The Bitcoin block reward halving is nearly 8 months away. And as we come closer and closer to it, people are becoming more anxious as to when this will be reflected in Bitcoin’s price action. Critics suggest it is already priced in; historical data tells us otherwise.
People make the mistake of comparing cryptocurrencies to stocks, and while this is forgivable, it distorts reality in a big way. In the stock market, if company XYZ signs a big deal that increases their revenue, it gets priced into the market immediately. Depending on whether the stock price is above or below the new valuation, demand and supply adjust to bring the stock to what the market perceives as a “fair value”.
In crypto, specifically Bitcoin, there are cash flows to consider. There is no revenue, no profit, no cost, no earnings. The closest thing is miner financials, and that does not impact the Bitcoin price in the least. With crypto, it all falls down to the basics: demand and supply.
When Bitcoin’s block reward halves, it reduces market supply by about half, maybe less or more depending on how much miners are looking to offload. Now in crypto, we don’t have hoards of analysts that can accurately estimate the impact of a deal going through or a product failing. Instead, we can only make assumptions as to how things will play out.
In the end, Bitcoin goes ballistic after halvings because of the natural demand that is unfulfilled due to the reduction in supply. This leads the price to increase, which means more people are interested in pushing capital in, which furthermore increases the already excessive demand relative to supply.
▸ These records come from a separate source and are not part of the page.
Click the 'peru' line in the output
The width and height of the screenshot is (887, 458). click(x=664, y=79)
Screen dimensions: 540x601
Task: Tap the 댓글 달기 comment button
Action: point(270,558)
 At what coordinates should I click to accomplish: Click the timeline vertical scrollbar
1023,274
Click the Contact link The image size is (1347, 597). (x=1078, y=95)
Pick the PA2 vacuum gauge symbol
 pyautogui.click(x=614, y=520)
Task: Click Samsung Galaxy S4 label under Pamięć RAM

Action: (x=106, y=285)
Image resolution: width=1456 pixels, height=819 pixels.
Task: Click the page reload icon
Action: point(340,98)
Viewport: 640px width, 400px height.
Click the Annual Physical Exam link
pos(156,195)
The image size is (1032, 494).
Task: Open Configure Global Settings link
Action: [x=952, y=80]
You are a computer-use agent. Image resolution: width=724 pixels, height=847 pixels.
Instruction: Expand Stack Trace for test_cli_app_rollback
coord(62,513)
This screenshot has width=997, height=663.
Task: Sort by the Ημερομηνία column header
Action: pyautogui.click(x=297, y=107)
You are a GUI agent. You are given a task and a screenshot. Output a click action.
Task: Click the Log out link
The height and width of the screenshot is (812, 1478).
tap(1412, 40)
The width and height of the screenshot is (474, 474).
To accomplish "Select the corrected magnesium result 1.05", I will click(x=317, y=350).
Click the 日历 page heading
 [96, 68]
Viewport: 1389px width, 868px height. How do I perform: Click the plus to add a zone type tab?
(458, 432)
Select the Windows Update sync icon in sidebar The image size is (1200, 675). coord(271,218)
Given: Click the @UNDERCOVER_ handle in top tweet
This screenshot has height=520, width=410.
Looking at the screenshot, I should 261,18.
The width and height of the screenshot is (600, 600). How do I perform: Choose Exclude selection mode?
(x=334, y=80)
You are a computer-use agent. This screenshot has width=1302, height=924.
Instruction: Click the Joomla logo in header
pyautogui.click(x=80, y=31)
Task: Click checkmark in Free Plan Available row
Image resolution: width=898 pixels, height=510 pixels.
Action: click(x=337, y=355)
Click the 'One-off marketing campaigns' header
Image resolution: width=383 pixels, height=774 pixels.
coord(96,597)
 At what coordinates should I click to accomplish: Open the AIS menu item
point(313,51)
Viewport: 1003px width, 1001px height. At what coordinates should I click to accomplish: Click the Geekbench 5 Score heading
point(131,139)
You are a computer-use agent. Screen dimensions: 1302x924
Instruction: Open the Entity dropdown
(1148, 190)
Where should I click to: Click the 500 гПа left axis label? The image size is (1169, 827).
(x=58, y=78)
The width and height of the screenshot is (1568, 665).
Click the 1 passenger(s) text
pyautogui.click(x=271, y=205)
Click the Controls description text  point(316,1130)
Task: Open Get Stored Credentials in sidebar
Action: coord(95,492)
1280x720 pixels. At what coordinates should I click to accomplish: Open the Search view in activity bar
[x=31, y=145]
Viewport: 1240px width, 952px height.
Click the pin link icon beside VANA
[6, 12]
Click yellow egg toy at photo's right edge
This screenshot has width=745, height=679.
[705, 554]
Ultimately, this cycle of behavior causes Bitcoin to go parabolic, and the extent of this is not quantifiable.
The halving cannot be priced in because it is the result of a supply shock. One might ask, “how can it be a supply shock if we know supply is going down”? It’s really simple. Just because you know the supply shortage is coming doesn’t mean you know how demand will react. It’s not a supply shock in the way oil price reacts to a major loss in oil reserves. It’s akin to how metal mining companies knowingly reduce supply in the market to boost the commodities price. You know it’s going to happen, but you cannot do anything to influence natural supply and demand.
Economics is easy to understand, but difficult to digest. Sometimes, traditional theory gives you the wrong notion – mostly because some of it is outright false. Sticking with behavioral-based models and game theory goes a long way in thing logic into the equation.
The Bitcoin price has not yet reflected the effect of a halving. Even in 2012 and 2016, people knew it was going to happen, yet the natural forces of human behavior could not be curbed.